Looks like a violation of SRP. Does each View Model require all repositories? Do some ViewModels just use a couple? Are you doing other complex work to create ViewModel? If so I would abstract the general concept of ViewModel construction and ideally use something like Automapper to remove any mappings.
We abstract the concept of populating the select lists and other complex work using an IModelEnricher<T>
where T is a ViewModel. IModelEnricher<T>
defines one method Enrich which takes an instance of the T ViewModel and returns an instance T. In the Enrich method do any clever work you need to do. If you need two repositories for a ViewModel then you are only injecting those into the constructor of your IModelEnricher<T>
We automatically use an IModelEnricher to enrich ViewModels returned from our Action results. We always also automap our domain model to the ViewModel in the same pipeline.
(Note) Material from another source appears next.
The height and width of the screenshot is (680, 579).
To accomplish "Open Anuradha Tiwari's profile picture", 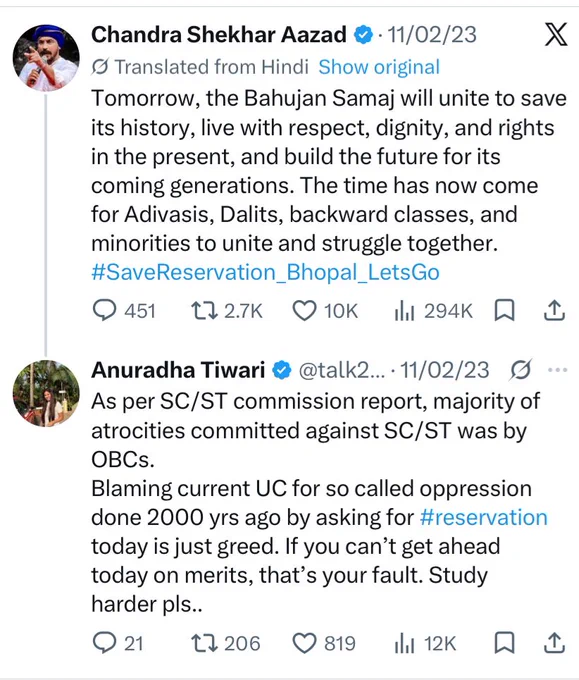I will tap(46, 393).
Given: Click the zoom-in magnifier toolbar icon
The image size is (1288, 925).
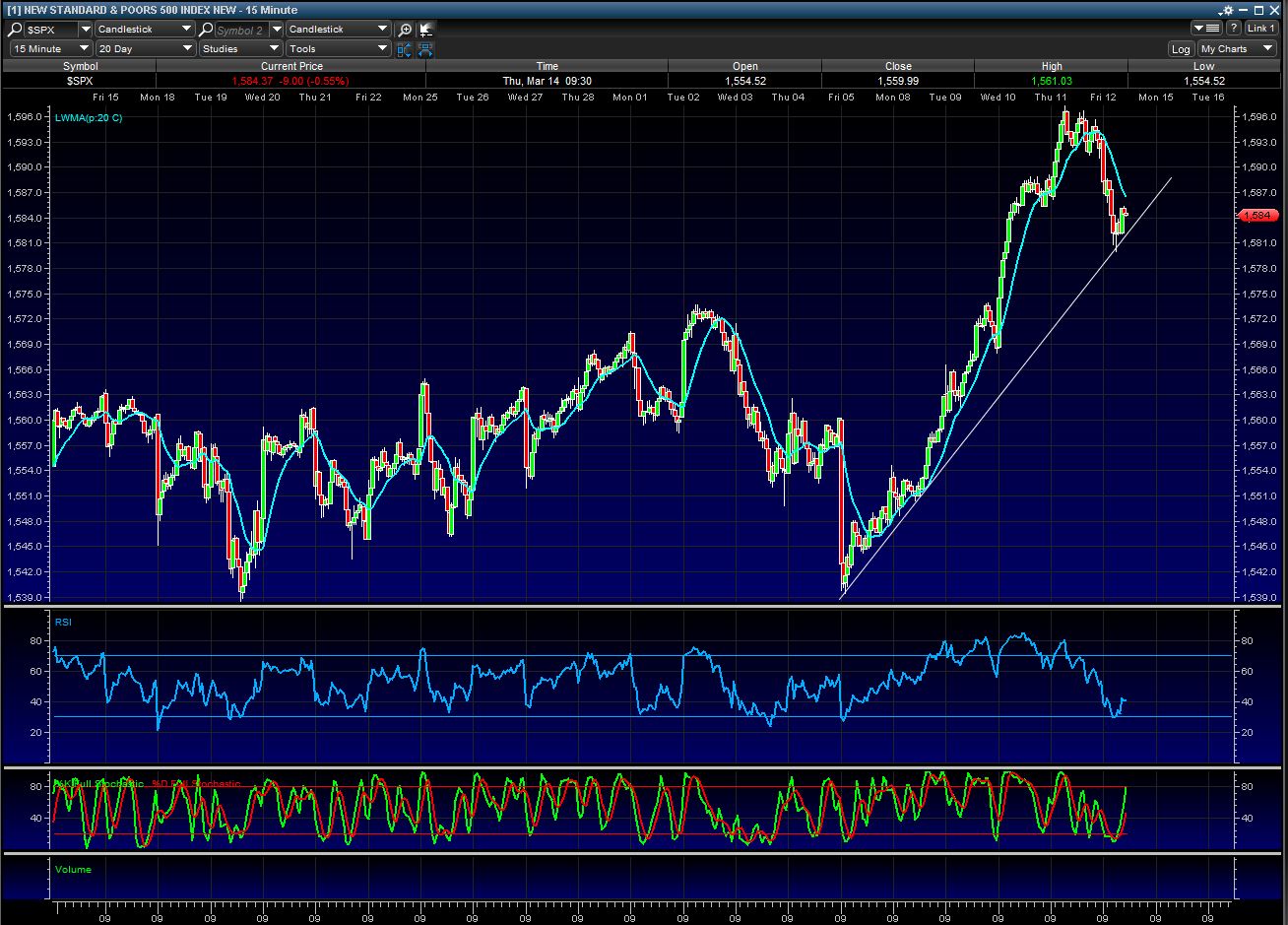Looking at the screenshot, I should [405, 30].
Most Get controller actions are a single line of code as Automapper handles taking Domain Model to ViewModel and enricher does any additional stuff.
retrun AutoMappedView<AConcreteViewModel>(repository.Find(id))
If a class implemeting IModelEnricher is found for AConcreteViewModel
it will be called and any work done e.g.
public class AConcreteViewModelEnricher:IModelEnricher<AConcreteViewModel>{
AConcreteViewModelEnricher(Repo1 repo1, Reop2 rep2){
........
}
AConcreteViewModel Enrich(AConcreteViewModel model){
//Do stuff with repo etc and
return model
}
}
See my answer to your other question about drop downs.